A multicenter, randomized, double-blinded, placebo-controlled phase III study of Clot Lysis Evaluation of Accelerated Resolution of Intraventricular Hemorrhage (CLEAR III)
- Conflicts of interest: No party having a direct interest in the results of the research supporting this article has or will confer a benefit on us or on any organization with which we are associated. We certify that all financial and material support for this research has been clearly identified in the Funding section. Pat Reilly is an employee of Genentech, Inc.
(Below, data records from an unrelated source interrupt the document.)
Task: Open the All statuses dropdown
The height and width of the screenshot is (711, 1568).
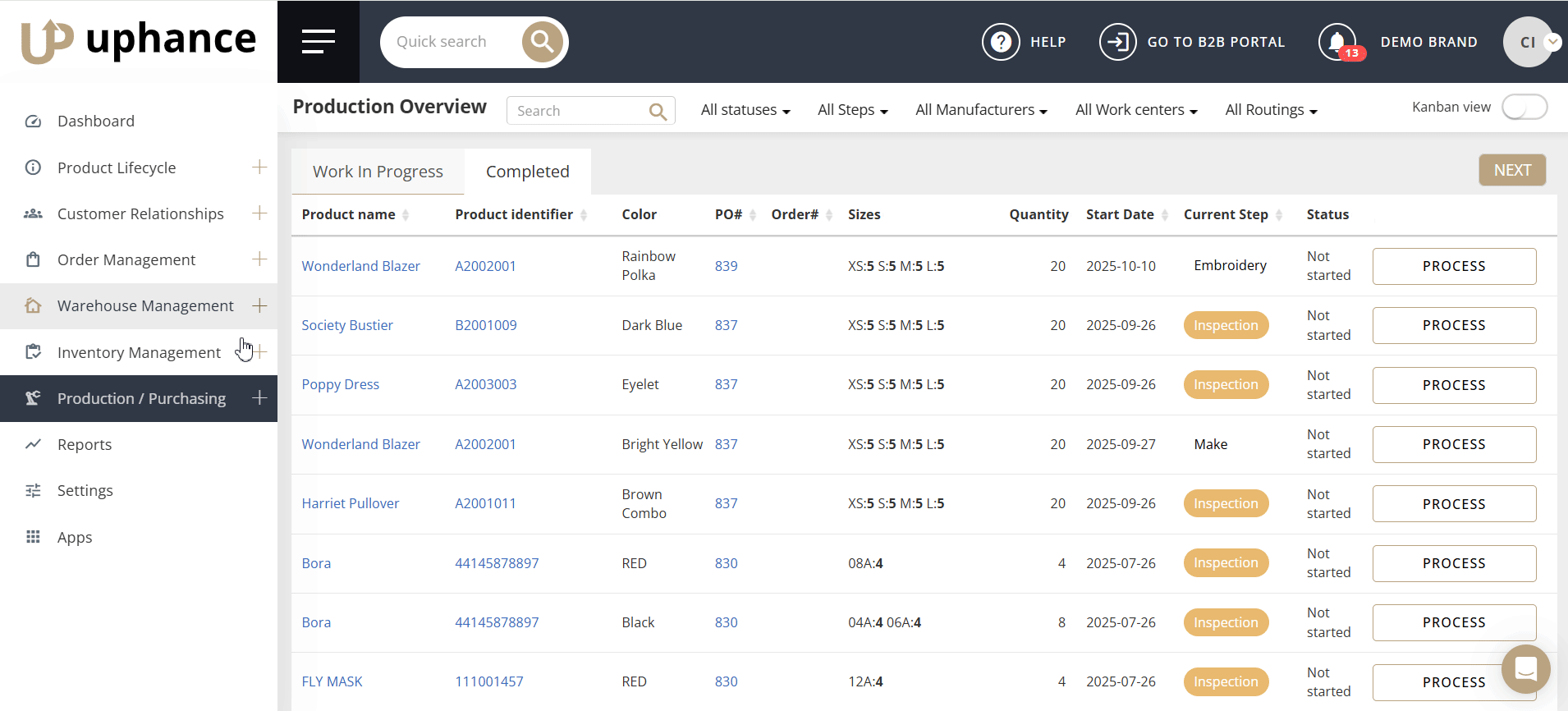Action: click(x=745, y=110)
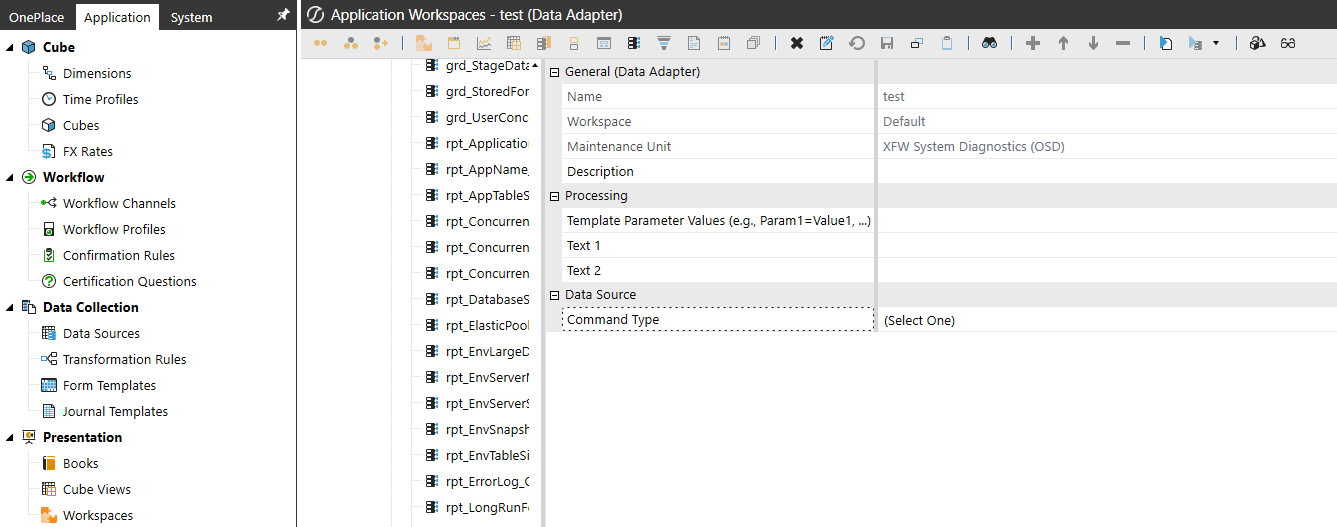
Task: Click the binoculars search icon
Action: (x=989, y=43)
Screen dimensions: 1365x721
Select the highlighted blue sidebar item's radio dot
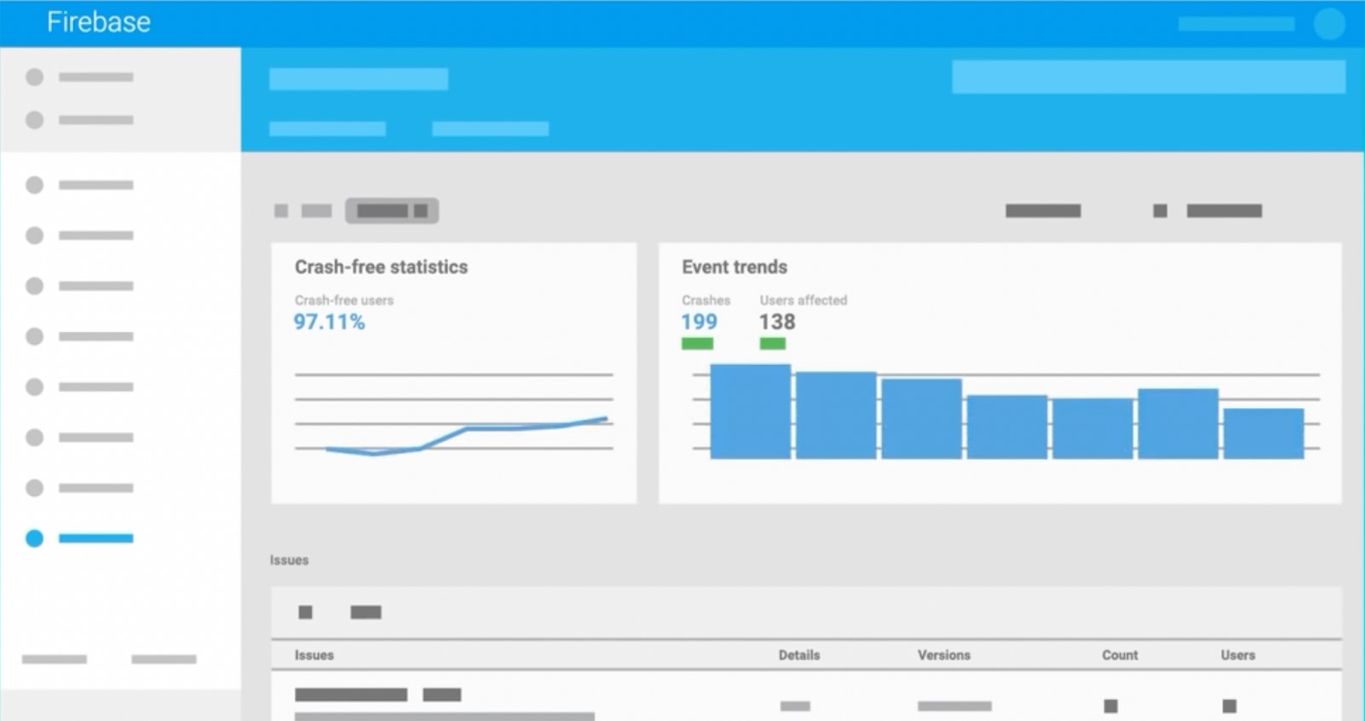pyautogui.click(x=35, y=538)
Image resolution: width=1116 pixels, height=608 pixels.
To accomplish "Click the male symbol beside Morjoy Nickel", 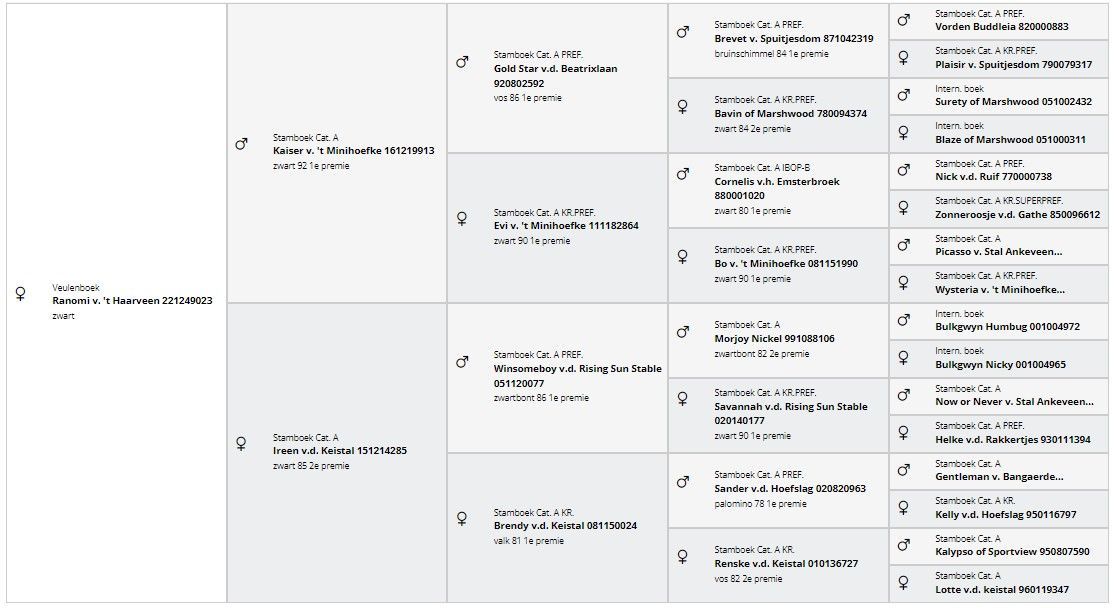I will 683,332.
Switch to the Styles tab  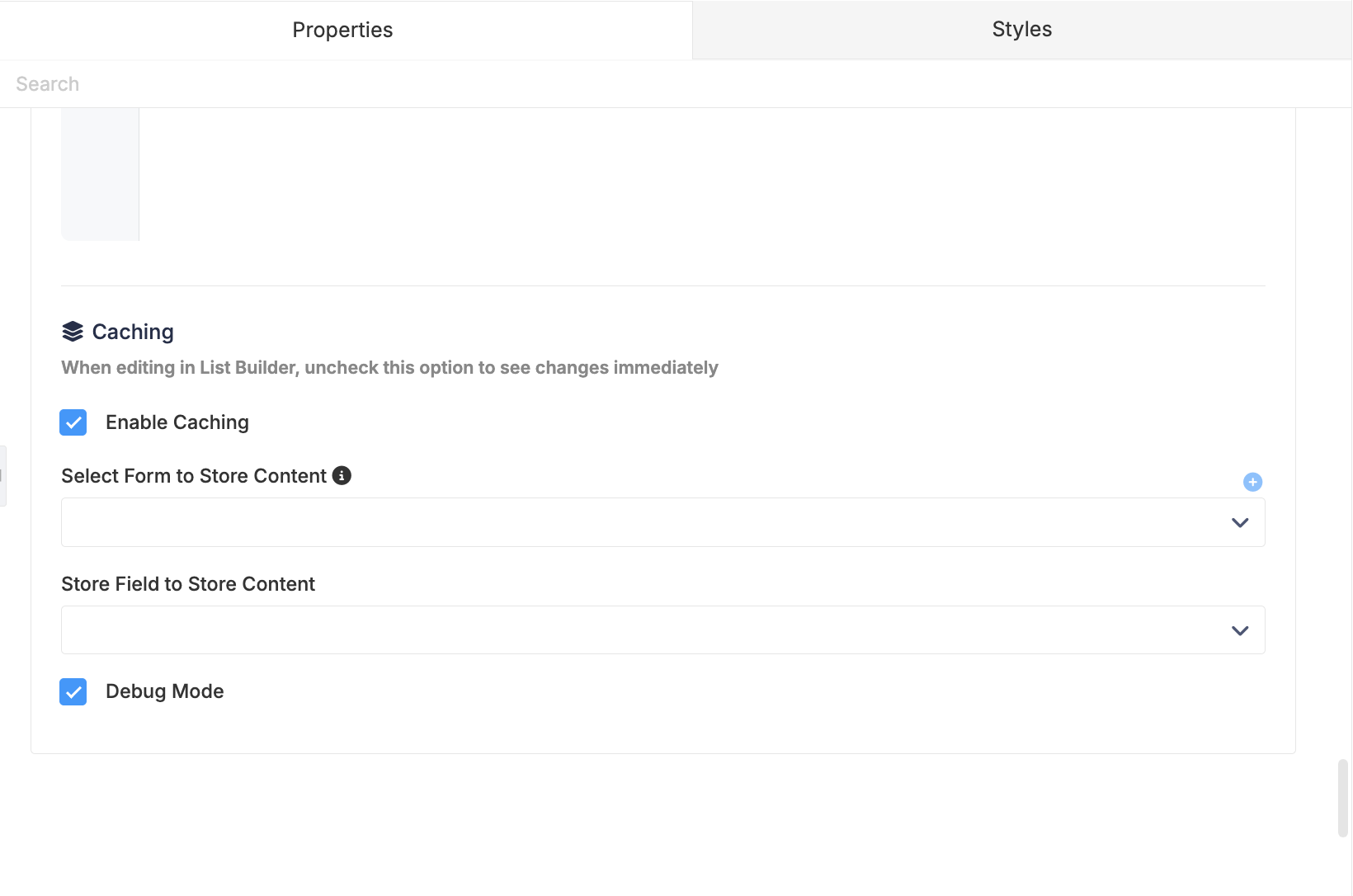[x=1022, y=30]
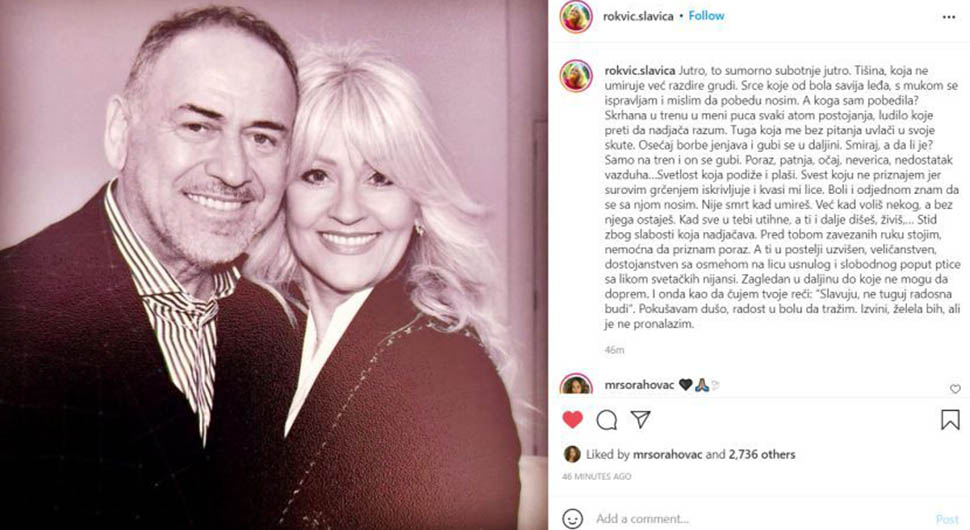Open the three-dots more options menu
This screenshot has height=530, width=970.
tap(949, 17)
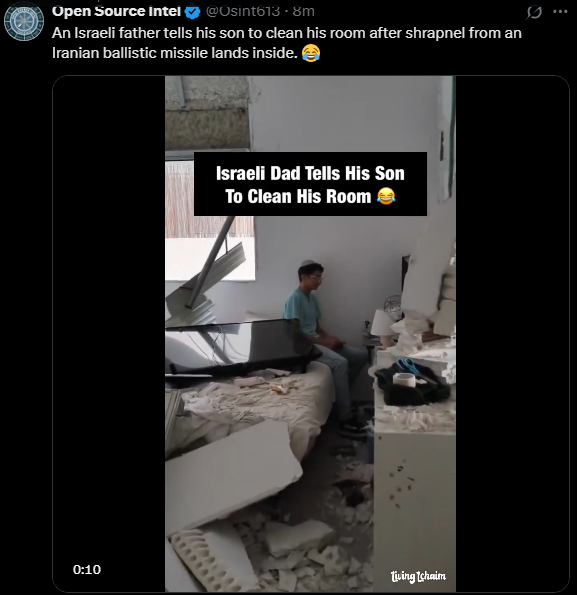Click the 0:10 video duration label
This screenshot has height=595, width=577.
click(87, 570)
- Funding: The CLEAR III trial is supported by a grant (NIH/NINDS 5U01 NS062851 to Dr Hanley). Drs Wendy Ziai and Stanley Tuhrim, Karen Lane, Nichol McBee, Drs Issam Awad, Kennedy Lees, Jesse Dawson, Kenneth Butcher, Paul Vespa, Penelope Keyl, A. David Mendelow, Carlos Kase, Christine Wijman, Marc Lapointe, Sayona John, Richard Thompson, Carol Thompson, and Steven Mayo receive funding from the same grant (NIH/NINDS 5U01 NS062851 to Dr Daniel F. Hanley). Dr Hanley is also supported by grants RO1NS046309 from the NIH/NINDS, grant 272–2007 from the Eleanor Naylor Dana Charitable Trust, the Jeffry and Harriet Legum Endowment, and materials grants from Genentech, Inc.
In adults, intraventricular thrombolytic therapy with recombinant tissue plasminogen activator (rtPA) facilitates resolution of intraventricular haemorrhage (IVH), reduces intracranial pressure, decreases duration of cerebrospinal fluid diversion, and may ameliorate direct neural injury. We hypothesize that patients with small parenchymal haematoma volumes (<30 cc) and relatively large IVH causing acute obstructive hydrocephalus would have improved clinical outcomes when given injections of low-dose rtPA to accelerate lysis and evacuation of IVH compared with placebo.
The Clot Lysis Evaluation of Accelerated Resolution of Intraventricular Hemorrhage III trial is an investigator-initiated, phase III, randomized, multicenter, double-blind, placebo-controlled study comparing the use of external ventricular drainage (EVD) combined with intraventricular injection of rtPA to EVD plus intraventricular injection of normal saline (placebo) for the treatment of IVH. Patients with known symptom onset within 24 h of the computed tomography scan confirmed IVH and third or fourth ventricle obstruction, with or without supratentorial intracerebral haemorrhage volume <30 cc, who require EVD are screened with a computed tomography scan at least six hours after EVD placement and, if necessary, at consecutive 12-h intervals until stabilization of any intracranial bleeding has been established. Patients who meet clinical and imaging criteria (no ongoing coagulopathy and no suspicion of aneurysm, arteriovenous malformation, or any other vascular anomaly) will be randomized to either intraventricular rtPA or placebo.
The primary outcome measure is dichotomized modified Rankin Scale 0–3 vs. 4–6 at 180 days. Clinical secondary outcomes include additional modified Rankin Scale dichotomizations at 180 days (0–4 vs. 5–6), ordinal modified Rankin Scale (0–6), mortality and safety events at 30 days, mortality at 180 days, functional status measures, type and intensity of intensive care unit management, rate and extent of ventricular blood clot removal, and quality of life measures.